Dans ces conditions, on aurait pu s’attendre à ce que les rédacteurs du Guardian insistent sur les contrôles les plus stricts imaginables avant de publier l’histoire de Harding. Ils auraient dû au moins demander une réaction à Assange et Manafort avant la publication. Aucune des deux précautions n’a été prise.

J’ai travaillé pour The Guardian pendant un certain nombre d’années, et je connais bien les étapes de contrôle que tout article sensible doit passer avant sa publication.
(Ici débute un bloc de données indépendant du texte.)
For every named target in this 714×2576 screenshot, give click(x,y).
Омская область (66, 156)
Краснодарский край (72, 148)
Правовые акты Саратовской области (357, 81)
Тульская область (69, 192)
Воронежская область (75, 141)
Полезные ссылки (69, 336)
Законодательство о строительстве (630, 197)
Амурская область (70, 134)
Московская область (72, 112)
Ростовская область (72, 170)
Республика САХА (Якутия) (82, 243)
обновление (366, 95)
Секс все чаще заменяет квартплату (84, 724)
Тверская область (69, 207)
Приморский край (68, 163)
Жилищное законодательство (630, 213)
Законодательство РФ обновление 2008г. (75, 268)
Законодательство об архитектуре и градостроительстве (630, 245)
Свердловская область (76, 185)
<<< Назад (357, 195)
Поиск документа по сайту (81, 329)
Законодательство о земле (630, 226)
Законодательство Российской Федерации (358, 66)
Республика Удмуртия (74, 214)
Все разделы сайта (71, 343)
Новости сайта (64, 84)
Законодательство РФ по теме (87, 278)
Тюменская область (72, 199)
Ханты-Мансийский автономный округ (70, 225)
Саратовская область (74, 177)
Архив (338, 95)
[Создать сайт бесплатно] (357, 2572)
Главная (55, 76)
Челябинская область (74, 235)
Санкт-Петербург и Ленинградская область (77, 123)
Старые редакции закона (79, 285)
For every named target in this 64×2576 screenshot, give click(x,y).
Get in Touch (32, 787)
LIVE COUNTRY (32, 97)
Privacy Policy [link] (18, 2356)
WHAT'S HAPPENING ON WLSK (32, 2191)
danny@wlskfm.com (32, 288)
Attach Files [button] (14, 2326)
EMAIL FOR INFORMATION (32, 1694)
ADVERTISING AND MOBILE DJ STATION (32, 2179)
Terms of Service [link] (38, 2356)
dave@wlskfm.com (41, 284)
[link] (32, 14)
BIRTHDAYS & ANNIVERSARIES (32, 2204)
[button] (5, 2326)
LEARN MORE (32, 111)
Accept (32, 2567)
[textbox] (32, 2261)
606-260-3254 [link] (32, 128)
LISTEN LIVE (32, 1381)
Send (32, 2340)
Au cours de ce long processus, divers rédacteurs en chef, avocats, sous-rédacteurs et la directrice elle-même, Kath Viner, insisteraient pour éliminer tout ce qui ne pourrait être défendu et corroboré de façon rigoureuse.

Et pourtant, cette article-ci semble avoir été publié avec désinvolture, malgré des lacunes profondes constatées immédiatement par de nombreux analystes et journalistes bien placés.

C’est à tout le moins une indication que le Guardian pensait avoir une « assurance » sur cette histoire. Et les seules personnes qui auraient pu promettre ce genre d’assurance sont les services de sécurité et de renseignement – vraisemblablement de Grande-Bretagne, des États-Unis et/ou de l’Équateur.

Il semble que le Guardian ait simplement pris cette histoire, fournie par des fantômes, pour argent comptant. Même s’il s’avère plus tard que Manafort a bien visité Assange, le Guardian n’avait manifestement aucune preuve convaincante de ses allégations lorsqu’il les a publiées. Il s’agit là d’un journalisme profondément irresponsable – de fausses nouvelles – qui devrait préoccuper au plus haut point les lecteurs.

Une tendance, pas une aberration

Malgré tout cela, même les analystes qui critiquent le comportement du Guardian ont montré une incompréhension flagrante du fait que ce dernier article ne constitue pas une aberration, mais s’inscrit résolument dans une tendance.

Glenn Greenwald, qui a déjà eu une chronique influente dans le Guardian jusqu’à ce qu’une dispute apparente, mais non reconnue, éclate avec son employeur au sujet des révélations d’Edward Snowden, a écrit une série d’observations déroutantes sur le dernière article du Guardian.

Tout d’abord, il a laissé entendre qu’il s’agissait simplement d’une preuve de l’hostilité de longue date (et bien documentée) du Guardian à l’égard d’Assange.

« Le Guardian, un journal par ailleurs solide et fiable, a une haine personnelle tellement profonde et non professionnelle envers Julian Assange qu’il s’est souvent passé de toute norme journalistique pour le calomnier. »

C’était aussi, semble-t-il, une tendance à rechercher de la publicité :

« Ils [les rédacteurs en chef du Guardian] savaient que la publication de cette histoire amènerait ses partisans à la diffuser avec enthousiasme, que les chaînes de télévision câblée la diffuserait jusqu’à l’overdose et qu’ils en tireraient profit, que l’histoire soit vraie ou fausse. »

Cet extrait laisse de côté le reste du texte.